GOAL:
Answer these questions from the Sussex Railroad excerpt below.
(a) What new name did the charter supplement of January 26, 1853, allow the company to take?
(b) On what date was ground broken on the line from Newton to Waterloo?
(c) Which three places had the railroad's only stations at the time it began serving industries along the line?

SOURCE EXCERPT:
— START —
The initial 11 mi (18 km) of the Sussex Mine Railroad from the mine in Andover, which was named after the mine, was started in May 1849 and completed in August 1851. During construction of the railroad, the legislature approved a supplement to the charter on March 18, 1851, that allowed the railroad to extend the line to the Morris & Essex Railroad (M&E), which was extending its line to Hackettstown. The Sussex Mine Railroad struck a deal with the M&E that would work in their favor if they were to have the connection ready for operation by the time the M&E's extension reached Waterloo. In preparation for this extension and what eventually became a rebuilding of the entire existing line, the New Jersey Legislature approved another supplement to the charter on January 26, 1853, that allowed the company to change its name to the Sussex Railroad, reflecting its new purpose beyond just serving the mines and authorized the company to extend the track to any point in Sussex County on the Delaware River.
The renamed Sussex Railroad Company gained support by issuing stock and bonds, which raised the necessary funds to lay the new track. Ground was broken on the 4 ft 10 in (1,473 mm) track gauge line from Newton to Waterloo on May 5, 1853. The company wanted to proceed quickly to meet the deadline for the agreement that, if met, would mean a substantial source of revenue. Because of this fast pace, steeper grades and tighter curves were adopted than might have been preferred otherwise. Work progressed quickly, even though the M&E was trying to slow down progress any way they could, including compensating employees of the Sussex Railroad to delay the necessary cuts south of Newton. To speed work along, the Sussex Railroad Company used employees of the Andover Mine temporarily on the railroad right-of-way. All of this effort paid off as they were successful in meeting the deadline. The new railroad was completed and the first train entered Newton on November 27, 1854, with traffic between Newton and Waterloo being opened on December 11, 1854. The M&E connected to the Sussex Railroad in January 1855, thus the financial agreement made earlier was upheld.
At this point, the only stations on the Sussex Railroad were at Newton, Andover, and Waterloo, but they served many industries and moved products such as produce, dairy, meat, and of course iron ore from the mines. Increased interest in the franklinite and iron and zinc ores from Franklin further northeast of Newton prompted the New Jersey Legislature to adopt another supplement on February 4, 1863, that authorized the railroad to continue its line up to the Franklin Furnace and to other points north if "deemed most for the public good."
— END —
RECORDED DATA:
— START —
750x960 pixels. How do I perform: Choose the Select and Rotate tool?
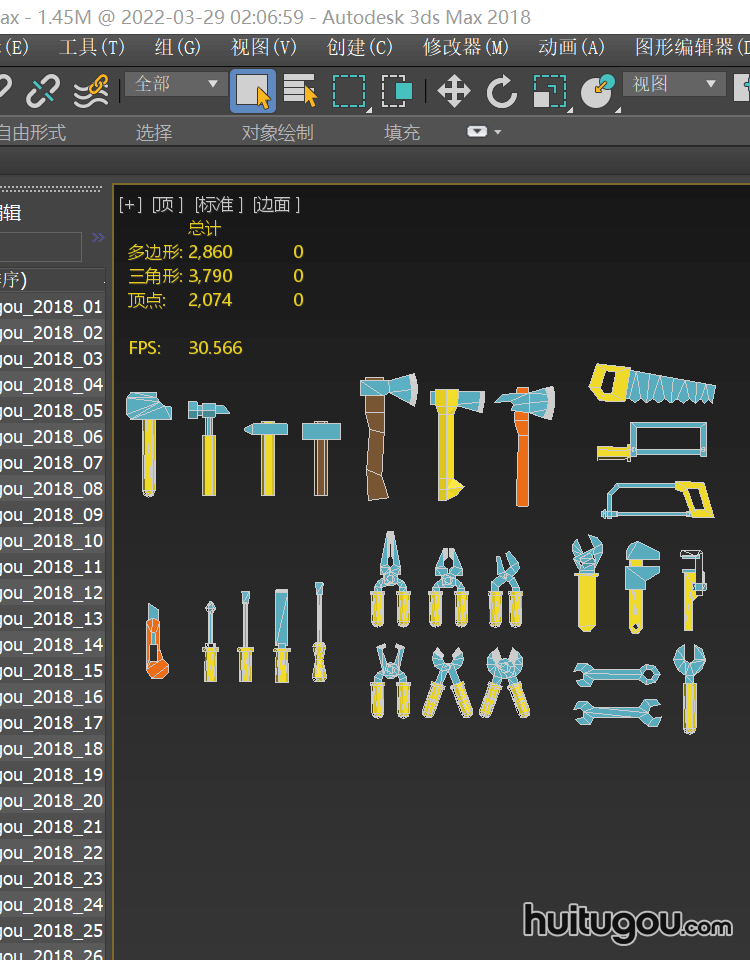pos(502,91)
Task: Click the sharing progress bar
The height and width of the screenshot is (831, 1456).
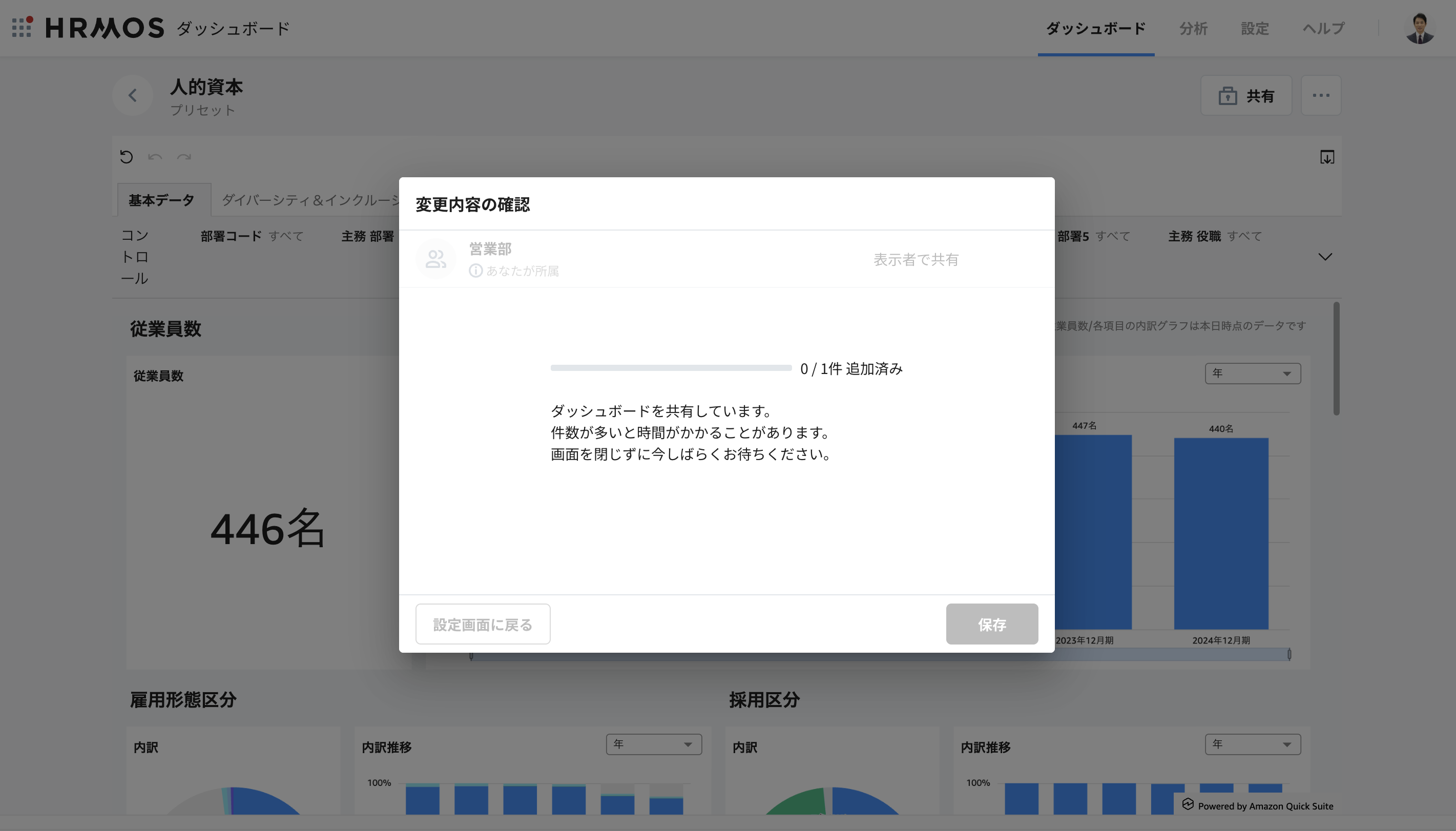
— END —
EXERCISE SOLUTION:
(a) The Sussex Railroad
(b) May 5, 1853
(c) Newton, Andover, and Waterloo